KENDİNİZ YAZDINIZ HASAN BEYAhmet Kekeç bunun üzerine aynı ortamdan Hasan Cemal'e yanıt verdi. Geçen hafta içinde Börtiçine Hack Tim tarafından hesabı elegeçirildiği için açtığı yeni kişisel twitter hesabından Hasan Cemal'e "Sizin de varislerinden olduğunuz Cemal Paşa Köşkü'nün Ermenilerden gasp edildiğini kendiniz yazdınız @HSNCML Bey." diye seslenen Kekeç, şu mesajları attı:
CEMAL PAŞA AİLESİNİN "ERMENİ" KÖŞKÜ
Birinci dünya savaşı sırasında Ermeni Tehciri'nden doğan kötü durumları gidermek ve engellemek için elinden geldiğini yaptığı ileri sürülen Hasan Cemal'in dedesi Cemal Paşa 1922 yılında Tiflis'te bir Ermeni tarafından öldürülmüştü.
Hasan Cemal de 2012 yılında yazdığı 1915: Ermeni Soykırımı isimli kitabında suikast sonrasında Türkiye'ye dönen Cemal Paşa'nın ailesine Atatürk tarafından İstanbul Kurtuluş semtinde Ermenilerin tehcir sonrasında el konan mallarından bahçe içinde bir ev verildiğini yazmıştı (Everest Yayınları, s.18)
Aynı günlerde konuyu köşesine taşıyan Habertürk yazarı Murat Bardakçı da Atatürk'ün Bakanlar Kurulu kararı ile Cemal Paşa ailesine hibe ettiği evin hikayesini anlatmıştı.

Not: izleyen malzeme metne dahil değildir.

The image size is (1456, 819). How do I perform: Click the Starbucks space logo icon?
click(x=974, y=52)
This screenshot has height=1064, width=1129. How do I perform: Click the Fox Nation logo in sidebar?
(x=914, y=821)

Bardakçı ilgili belgeleri de yayımladığı yazısında şunları kaydetmişti:
Hadise şöyle yaşanmış:
Ankara'da 1925 Aralık'ında, "Ermeni suikast komiteleri tarafından şehid edilen devlet ileri gelenlerin ailelerine verilecek tazminatlar" konusunda bir kanun tasarısı hazırlanmış, kanunun kabulünden sonra bu ailelere tazminat olarak çeşitli gayrımenkuller verilmişti. Gayrımenkullerin dağıtımında bir kurala da titizlikle uyulmuş ve verilen taşınmazların "emvâl-i metrûke"ye, yani tehcire uğrayıp dönemeyen yahut Türkiye'yi terketmiş olan Ermeniler'in geride bıraktıkları ve elkonan mallar olmasına dikkat edilmişti. Bu, tazminatların devlet eli ile dağıtılmış bir çeşit "kan parası" olması demekti...

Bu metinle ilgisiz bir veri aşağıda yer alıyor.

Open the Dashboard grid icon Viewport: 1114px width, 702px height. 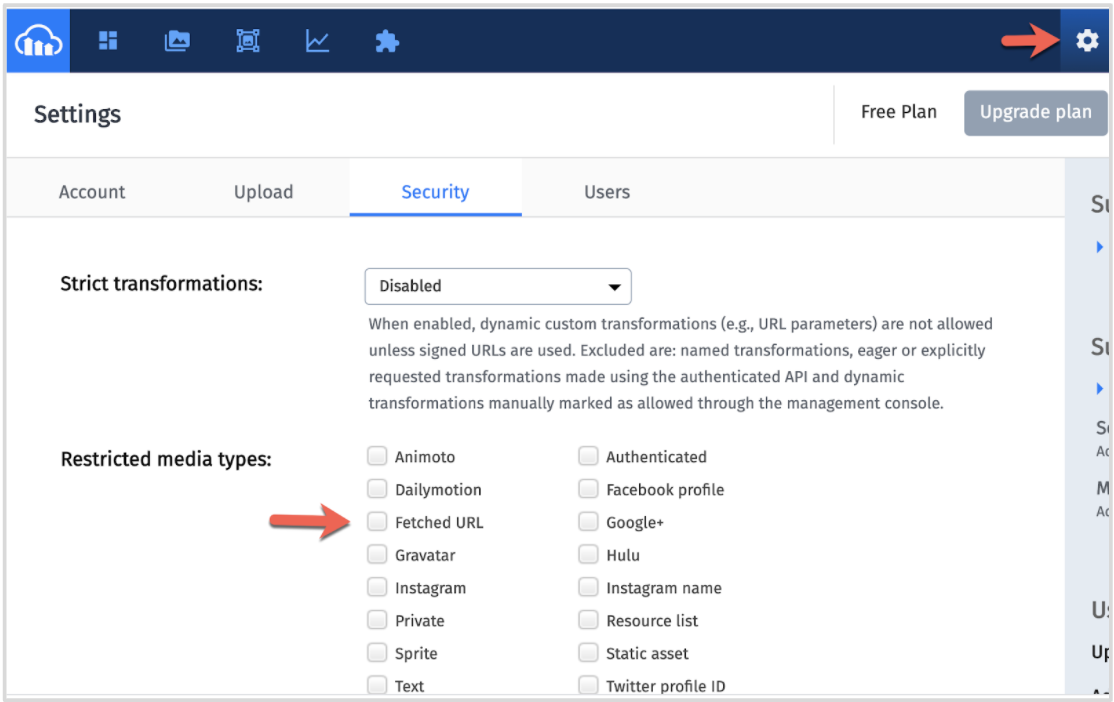(x=108, y=41)
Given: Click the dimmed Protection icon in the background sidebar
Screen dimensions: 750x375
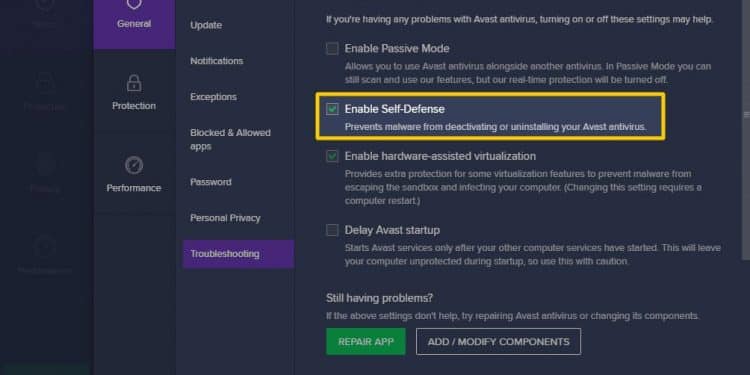Looking at the screenshot, I should click(44, 84).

Ermeniler'in katlettikleri devlet adamlarının ailelerine dağıtılan mallar konusunda devlet arşivlerinde bir hayli belge var. Belgeler, uygulamanın aslında 1922'de, yani bu konudaki kanunun kabulünden önce başladığı ve 1940'lara, İsmet İnönü'nün cumhurbaşkanlığı dönemine kadar devam ettiğini gösteriyor.
AİLELERİN HEPSİ PARASIZDI
Bugün bu sayfada bu uygulamalardan birinin, İstanbul'un Feriköy semtinde Viçen Hokuçyan adındaki bir Ermeni vatandaşımıza ait olan bazı gayrımenkullerin 1927'de Mustafa Kemal'in imzaladığı bir kararname ile Cemal Paşa'nın ailesine devredilişinin belgesine yer veriyorum. Aynı konudaki çok sayıda belge de, İttihad ve Terakki'yi konu alan ve yakında yayınlanacak olan kitabımda yeralacak...

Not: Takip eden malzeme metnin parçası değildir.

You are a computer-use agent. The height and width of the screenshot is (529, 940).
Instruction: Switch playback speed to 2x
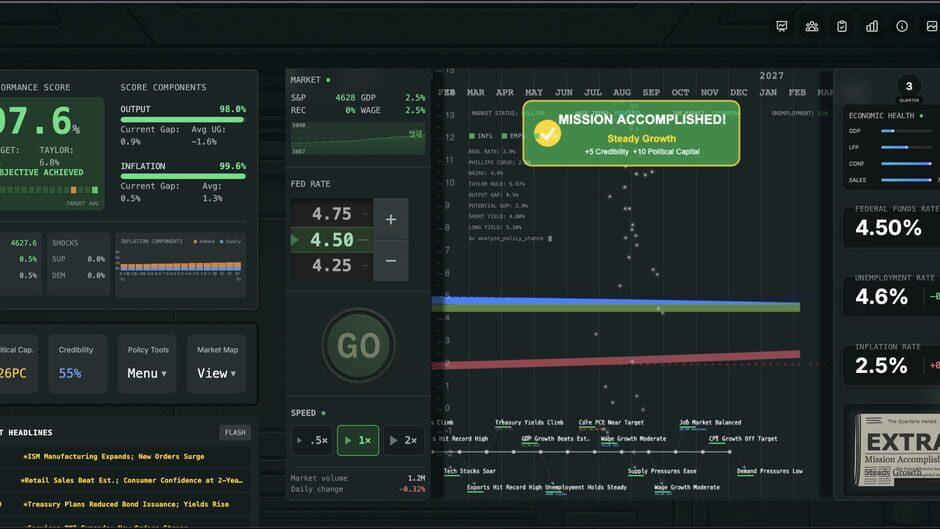point(403,440)
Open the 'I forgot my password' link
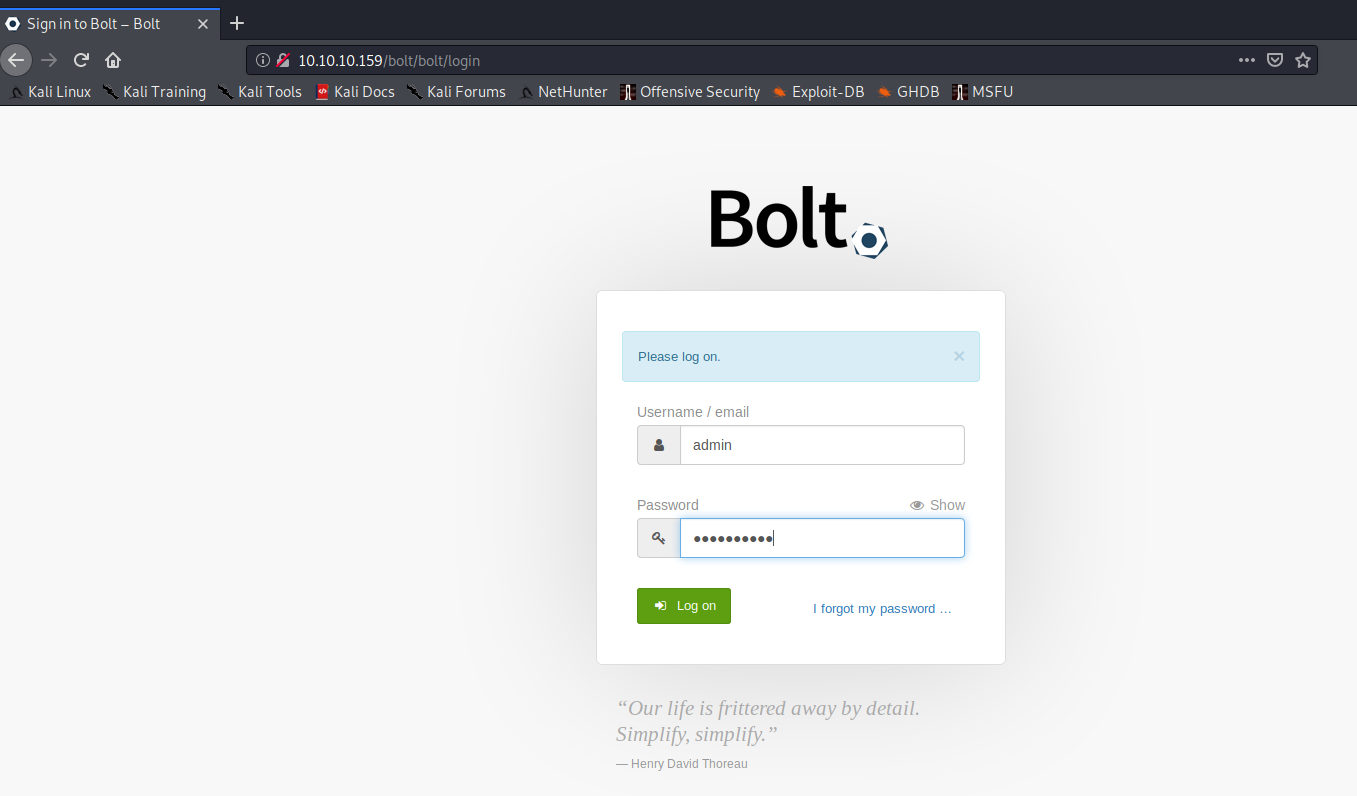This screenshot has height=796, width=1357. pyautogui.click(x=881, y=608)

Ama, sırası gelmişken işin aklımı kurcalayan bir başka tarafından daha bahsetmem gerekiyor:
Ben, İttihad ve Terakki'nin sürgünde can veren bazı liderlerinin ailelerini yakından tanıdım...
Bu ailelerin ortak bir özellikleri vardı: Zengin değillerdi ve çoğu kıt-kanaat geçiniyordu. Babaları yahut dedeleri devlete seneler boyu hâkim olmuşlardı ama çalmamışlardı ve çocukları ile torunlarından bazıları sıkıntı içerisinde yaşıyordu. Meselâ, İttihad ve Terakki'nin meşhur dahiliye nâzırı ve sadrazamı Talât Paşa'nın 1983'te vefat eden eşi Hayriye Talât Hanım'ın hayatı, maddî bakımdan çok parlak değildi. Cemal Paşa gibi önde gelen bir ittihadçının torunu olan Hasan Cemal'in ailesinin de öyle bir mal varlığı falan yoktu; Hasan ağabeyin babası, yani Paşa'nın büyük oğlu Ahmed Cemal uzun seneler Alpullu Şeker Fabrikası'nda mütercim olarak çalışmıştı...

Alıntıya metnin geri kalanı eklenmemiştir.